**Getoonde gegevens**
• • • • •
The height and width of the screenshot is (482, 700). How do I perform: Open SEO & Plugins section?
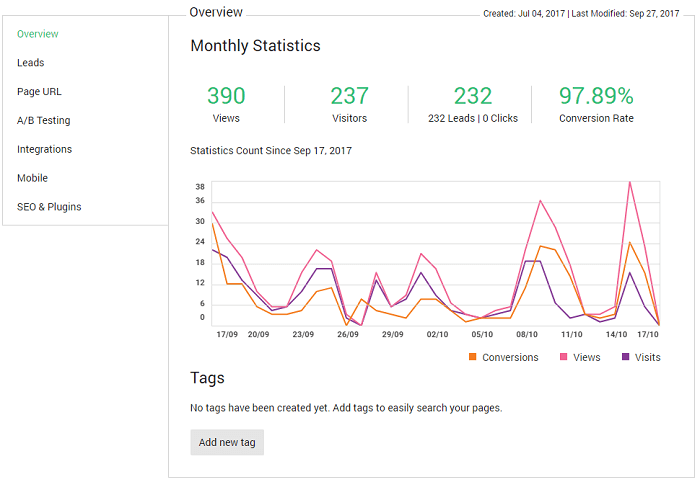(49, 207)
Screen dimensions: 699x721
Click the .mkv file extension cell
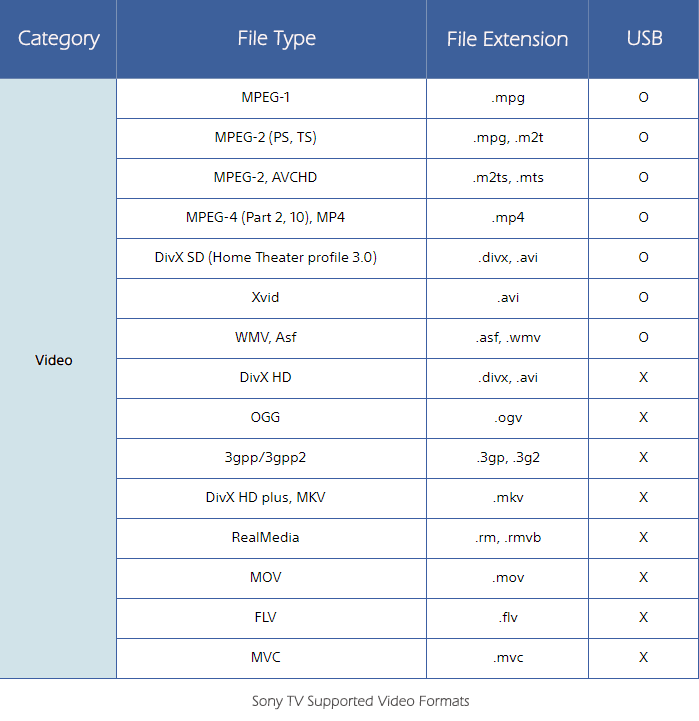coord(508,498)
• • • • •
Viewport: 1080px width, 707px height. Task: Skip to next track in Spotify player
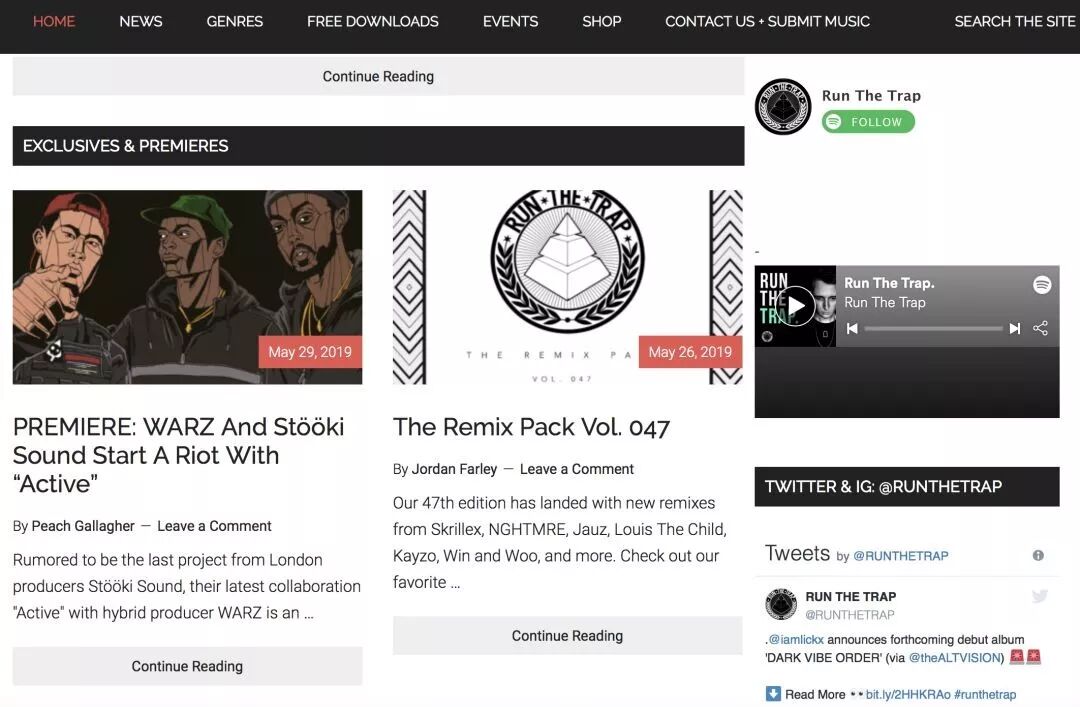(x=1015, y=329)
• • • • •
**Instructie**
Schrijf de regels uit de gegevens letterlijk over, van de regel met "The height and" tot en met de regel met "coord(508,498)". Laat de afbeeldingen daarbij weg.

**Resultaat**
The height and width of the screenshot is (482, 700). How do I perform: Open SEO & Plugins section?
(49, 207)
Screen dimensions: 699x721
Click the .mkv file extension cell
coord(508,498)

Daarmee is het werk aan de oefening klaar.